Честь за честь. Сага последнего тлухеди - страница 23

Шрифт
Интервал


К Баранову же самому силы помалу прибывать стали – и людьми, и оружием, и запасом боя огненного – и с Уналашки алеутской, и с того берега океана>48. А посреди лета он самолично прибыл в Якутат на одном корабле с твёрдым желанием идти дальше на Ситку. Кусков же стоял на том, что по дурному времени погодному байдарки сопроводительные может разметать, что тлинкитам очень на руку будет. Тогда Баранов, времени не теряя, заложил к постройке ещё два корабля малых для похода на будущий год. Сам же вернулся дела вести на Кадьяк, Кускову оставив по сотне русских промышленных да алеутских и коняжских партовщиков с каюрами.

Тогда случилась ему подмога очень сильная, ибо в самой середине лета прибыл на Кадьяк военный корабль большой с пушками многими>49. Потому Баранов пошёл на Ситку силой могучей аж на трёх собственных кораблях, да ещё с теми двумя, что на Якутате были построены, и с партией на байдарках человек до тысячи, а главное с кораблём большим пушечным.

Причём, партовщикам из алеутов да чугачей с конягами в Якутате ружей было выдано много, чего русские прежде не делали, опасаясь их верности невеликой, особо алеутской, коим не верили они совсем, ибо прежде изрядно с ними повоевали. Русские и алеуты, каждый по-своему, рассказывали о войне той, меж ними случившейся, которую ещё помнили их старики. Тогда испытали свою удачу алеуты, чтобы освободиться от русских и за поборы с обидами многими отомстить. Перебили они много промышленных русских и иноплеменных партовщиков и каюров, с коими те в их земли пришли, а жила их и четыре корабля сожгли. За что русские потом сами перебили их без счёта и в неустройство привели отчаянное. Да так, что осталось их из всего народа едва один из троих, а то и четверых. Тогда покорились они судьбе своей и стали как камчадалы те, с которыми русские к ним явились.

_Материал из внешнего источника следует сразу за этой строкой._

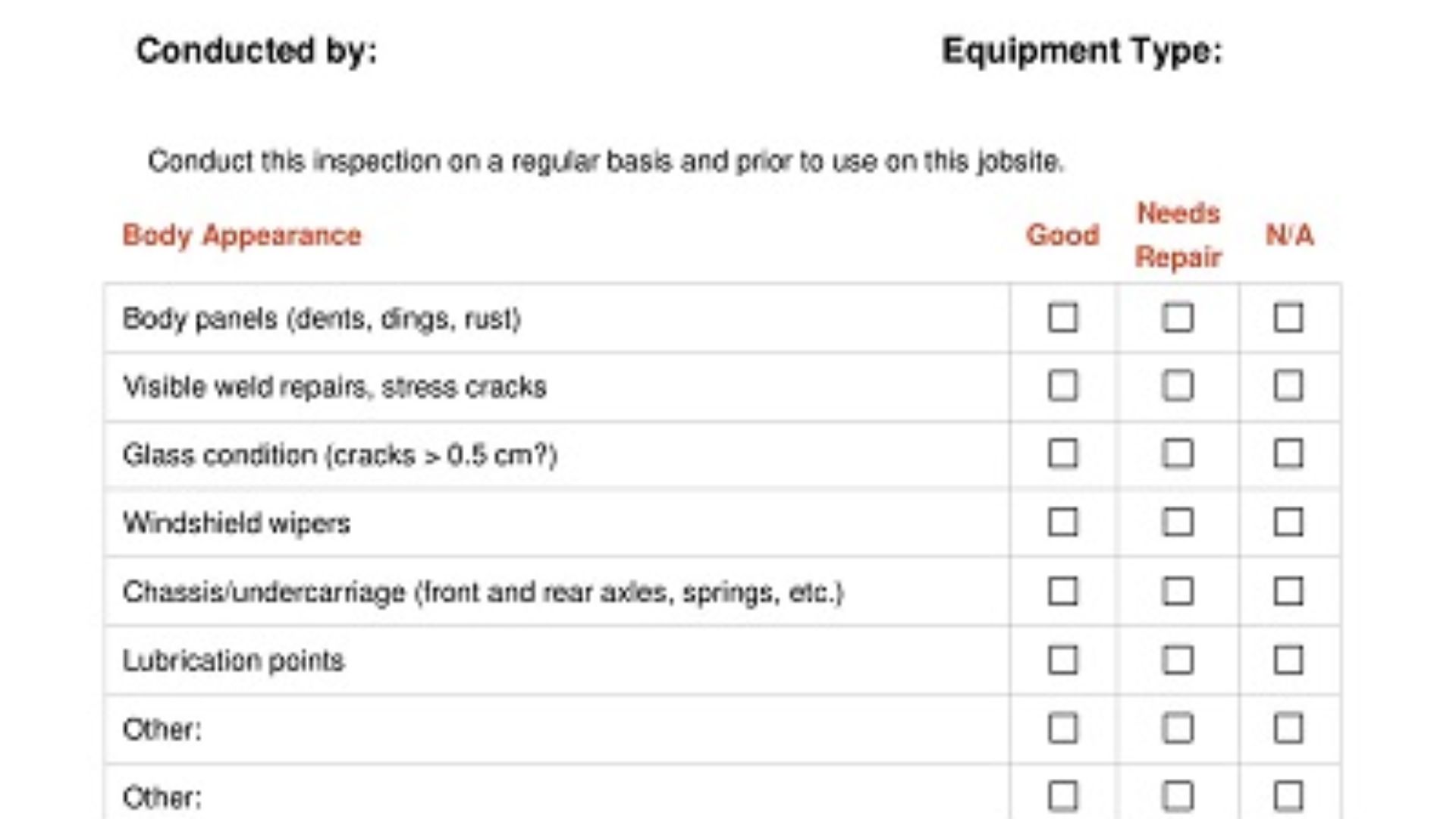The width and height of the screenshot is (1456, 819).
Task: Mark Glass condition as Good
Action: (1062, 454)
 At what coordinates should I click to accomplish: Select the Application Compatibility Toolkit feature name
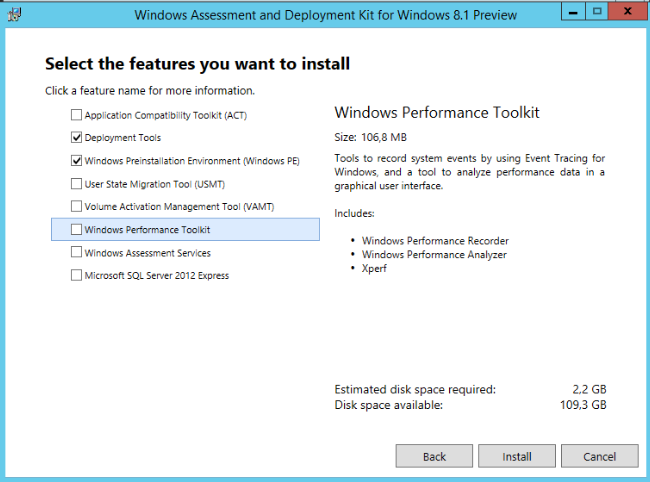165,115
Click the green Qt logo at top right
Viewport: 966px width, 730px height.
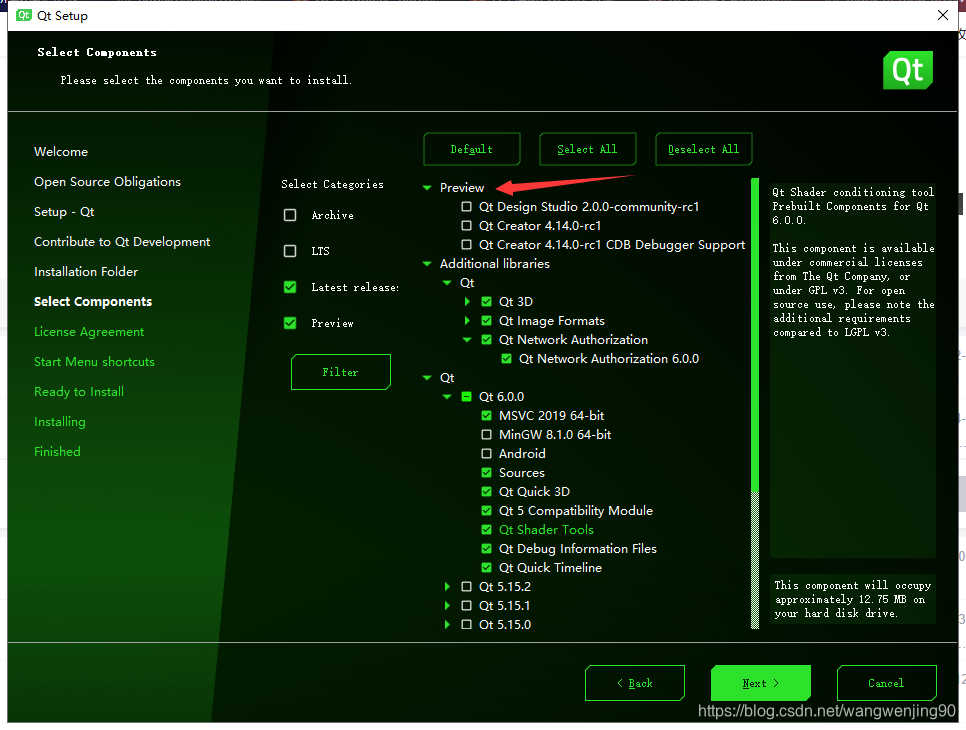coord(907,70)
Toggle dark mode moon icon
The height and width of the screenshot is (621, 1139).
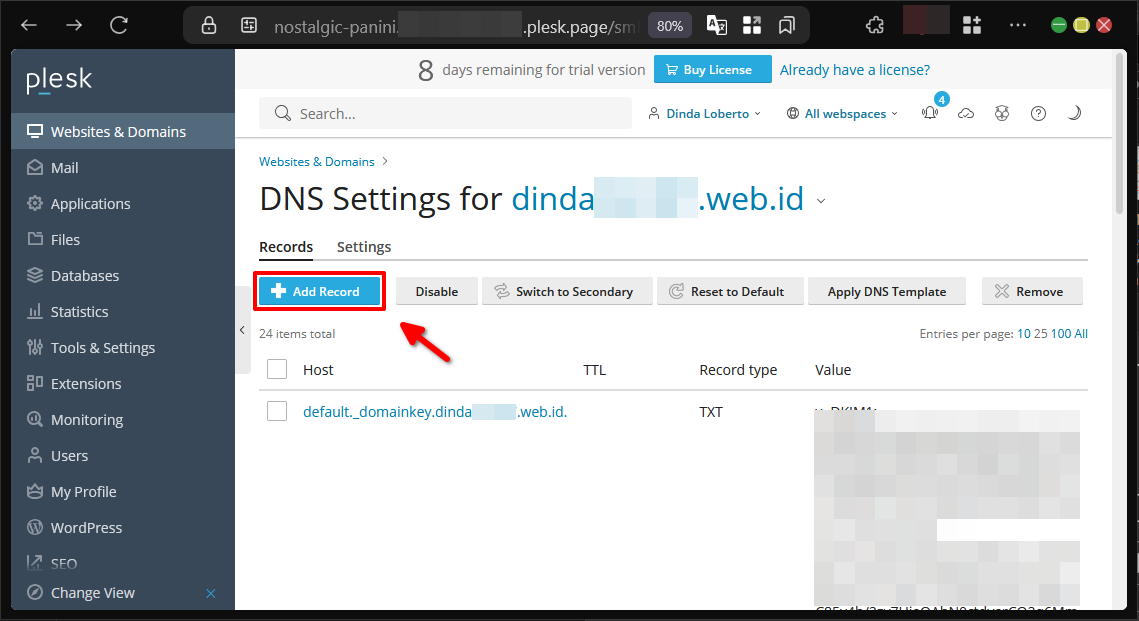(x=1074, y=114)

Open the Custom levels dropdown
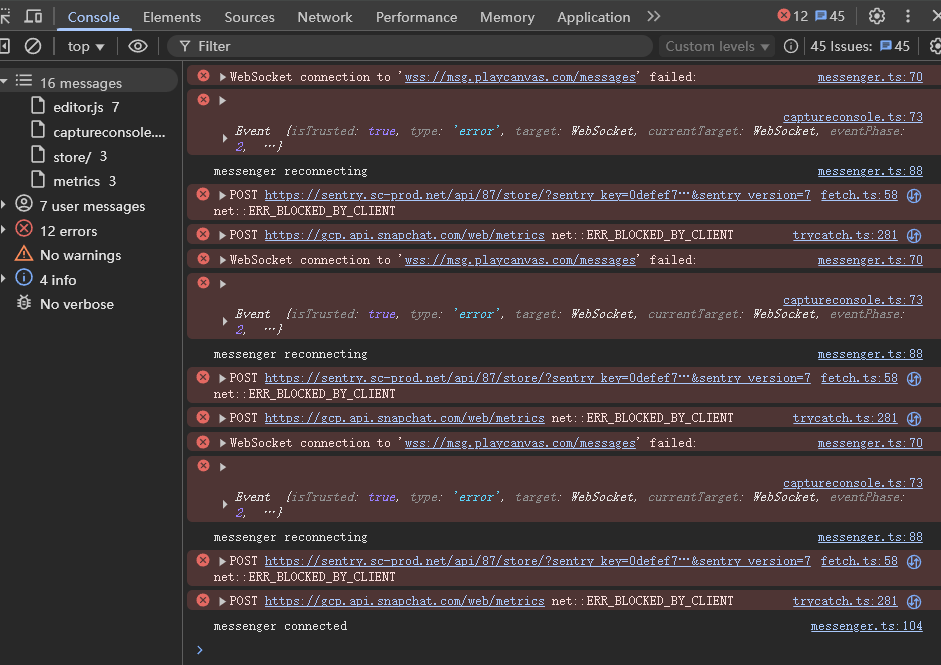[717, 46]
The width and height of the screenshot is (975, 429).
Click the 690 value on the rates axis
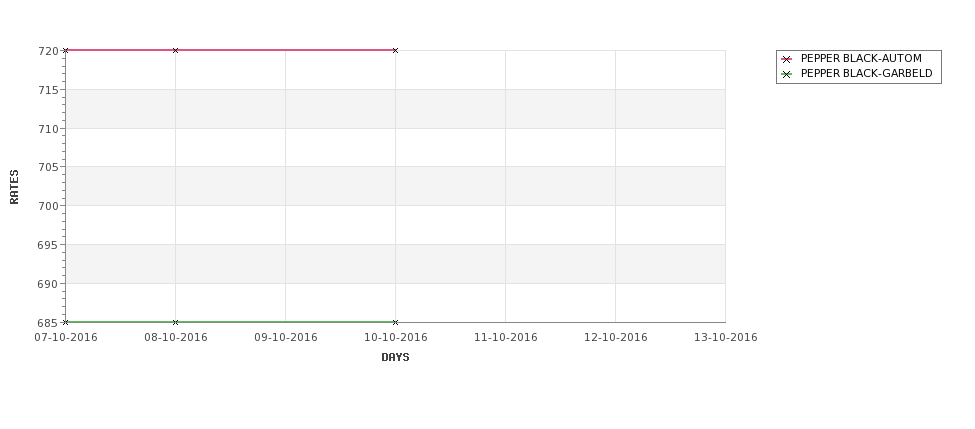pos(48,284)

В мудрости своей Баранов большой корабль отправил к Ситке своим ходом, а сам пошёл кружным путём через куаны разные, дабы оные устрашить посильнее, в чём и преуспел изрядно. Первыми замирились с ним Акой и Хуна, сами к нему послов своих со смиренными просьбами выслав. Причём, более всего о том радел тот самый Джиснийя, который помимо выгод личных и о сыне своём беспокоен был, что у Баранова аманатствовал. Потому после замирения общего и сам при правителе русском остался толмачествовать и в переговорах посредничать.